Extract provided
▬▬▬▬▬▬
The Case of Angola
ALNAP Global Study on Beneficiary Consultation and Participation
This study examines humanitarian practice in Huambo Province, Angola, encompassing inland cities, rural areas that have remained relatively accessible throughout the conflict and newly accessible areas heavily affected by fighting between 1999 and early 2002.
The Case of Angola - Executive Summary
Participation of affected populations has become a central tenet of policy for a number of humanitarian agencies. The 1994 Code of Conduct for the Red Cross and Red Crescent Movement and NGOs in Disaster Relief commits signatory agencies `to involve programme beneficiaries in the management of relief aid'. Despite policy level commitments, there remains wide variation in practice. It is against this background that the Active Learning Network for Accountability and Performance in Humanitarian Action (ALNAP) commissioned the `Global Study on Consultation with and Participation by Affected Populations in the Planning, Managing, Monitoring and Evaluation of Humanitarian Action' with the core objectives of:
- assessing current consultation and participation practice in a range of emergency contexts;
- identifying examples of good practice;
- identifying gaps or inadequacies in current practice and contributing factors; and,
- improving understanding of participation and consultation practice.
A series of six country case studies aims to test the hypothesis that active consultation with and participation by crisis-affected populations in measures to assist them is, according to aid recipients and other key stakeholders, both feasible and beneficial. Angola is the fifth of the case studies. Humanitarian programmes were defined broadly and included emergency programmes (that stress rapid action) as well as programmes that aimed to respond to ongoing crises with longer timeframes.
Participation and consultation were defined in the Angola study as processes in which affected populations and humanitarian actors work together to understand and strengthen preferred ways of meeting survival needs in times of stress.
Conflict in Angola lasted from 1961 to 2002, interspersed with a few periods of peace. Each phase of war in Angola has led to its own waves of displaced people and refugees. There have been periods of acute crisis in Angola (such as October 1992 to November 1994, and late 1998 to 2000). During the intervening years, normally described by Angolans as `not war but not peace', there were short-term acute crises in certain areas. But generally the crisis was a long-running, structural one with various dimensions. Vulnerability was caused by the collapse of the economy, poor services and weakened institutions.
International humanitarian aid to Angola was very limited before 1990, but has grown rapidly since. The long-running nature of the crisis, and its various dimensions, has led to a variety of different humanitarian agencies operating in Angola; they have differing perceptions of their relations with the affected populations. These range from agencies that perceive consultation and participation in an instrumental way (that is as possibly useful in the realisation of humanitarian actions) to those who see the main objective of humanitarian programmes as increasing people's capacity to take decisions that affect their lives. Agencies with different mandates and perceptions often work in the same area. While there is a consensus that humanitarian intervention in Angola has saved many lives, there is also debate. One criticism centres on the form of humanitarian action during acute crises and its top-down nature. A second is that interventions designed for short-term crises continued for more than 10 years. A third criticism is that the prolonged humanitarian interventions encouraged dependency, and damaged coping mechanism and community institutions. The latter two criticisms are much more common than the former.
Interviews with humanitarian actors in Angola during the Case Study suggest that there have been three different approaches to humanitarian activity in Angola. The first, a pure emergency approach, aims to respond to acute crises through actions that directly save lives. The second aims to respond to an ongoing crisis through actions that save lives more indirectly, supporting household and community coping strategies, protection of vulnerable groups and peace building. The third approach stresses sustainability, the development of community capacities and the development of citizenship. Examples of participation and consultation in Angola are described for each approach.
▬▬▬▬▬▬
Directives
#1 Answer these questions from the Angola case study:
(a) In what year was the Code of Conduct for the Red Cross and Red Crescent Movement and NGOs in Disaster Relief adopted?
(b) Which of the six country case studies is Angola?
(c) Between which years did conflict in Angola last?
#2 Please copy the entries word for word, starting at the line containing "Given: Click the green OK update result" and ending with the last line of the entries.
The entries that follow have no connection to the Angola case study.

Data listing
▬▬▬▬▬▬
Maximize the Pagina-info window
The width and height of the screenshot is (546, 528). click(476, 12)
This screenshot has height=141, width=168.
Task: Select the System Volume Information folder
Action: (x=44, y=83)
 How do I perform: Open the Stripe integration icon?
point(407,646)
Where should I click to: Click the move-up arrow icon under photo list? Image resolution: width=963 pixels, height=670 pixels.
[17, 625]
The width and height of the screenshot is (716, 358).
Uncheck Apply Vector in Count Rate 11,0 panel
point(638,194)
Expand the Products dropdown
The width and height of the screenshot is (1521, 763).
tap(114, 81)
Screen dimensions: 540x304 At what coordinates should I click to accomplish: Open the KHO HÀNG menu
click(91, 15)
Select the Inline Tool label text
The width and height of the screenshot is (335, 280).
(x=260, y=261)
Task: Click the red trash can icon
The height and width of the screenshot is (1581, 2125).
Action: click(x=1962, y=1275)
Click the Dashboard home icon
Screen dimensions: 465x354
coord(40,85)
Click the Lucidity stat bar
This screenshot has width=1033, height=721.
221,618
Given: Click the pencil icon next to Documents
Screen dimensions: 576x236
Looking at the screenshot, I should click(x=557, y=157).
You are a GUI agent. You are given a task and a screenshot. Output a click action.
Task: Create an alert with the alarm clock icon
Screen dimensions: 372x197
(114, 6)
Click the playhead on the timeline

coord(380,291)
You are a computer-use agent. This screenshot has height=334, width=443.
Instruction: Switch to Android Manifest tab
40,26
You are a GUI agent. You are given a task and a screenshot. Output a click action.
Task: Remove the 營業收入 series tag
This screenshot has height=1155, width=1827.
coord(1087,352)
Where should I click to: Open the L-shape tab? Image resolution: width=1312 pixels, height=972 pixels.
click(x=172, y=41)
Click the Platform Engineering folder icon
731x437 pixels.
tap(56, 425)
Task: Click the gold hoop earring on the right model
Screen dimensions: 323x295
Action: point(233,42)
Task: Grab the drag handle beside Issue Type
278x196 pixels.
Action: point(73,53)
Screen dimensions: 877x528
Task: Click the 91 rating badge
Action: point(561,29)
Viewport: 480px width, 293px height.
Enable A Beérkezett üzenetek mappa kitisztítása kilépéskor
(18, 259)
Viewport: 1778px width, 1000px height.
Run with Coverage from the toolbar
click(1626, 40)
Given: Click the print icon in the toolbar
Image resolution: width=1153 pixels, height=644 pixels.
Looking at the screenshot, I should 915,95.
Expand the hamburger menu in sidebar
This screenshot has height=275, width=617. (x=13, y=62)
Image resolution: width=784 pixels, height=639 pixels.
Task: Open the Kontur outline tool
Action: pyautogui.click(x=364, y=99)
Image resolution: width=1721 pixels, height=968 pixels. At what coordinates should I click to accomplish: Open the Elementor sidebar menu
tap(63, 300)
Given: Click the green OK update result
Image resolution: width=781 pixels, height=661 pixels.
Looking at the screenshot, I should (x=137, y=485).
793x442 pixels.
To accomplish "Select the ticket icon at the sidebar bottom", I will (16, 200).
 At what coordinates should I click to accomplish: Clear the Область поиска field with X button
▬▬▬▬▬▬
Responses to the tasks
#1
(a) 1994
(b) The fifth
(c) From 1961 to 2002

#2
Given: Click the green OK update result
Image resolution: width=781 pixels, height=661 pixels.
Looking at the screenshot, I should (x=137, y=485).
793x442 pixels.
To accomplish "Select the ticket icon at the sidebar bottom", I will (16, 200).
 At what coordinates should I click to accomplish: Clear the Область поиска field with X button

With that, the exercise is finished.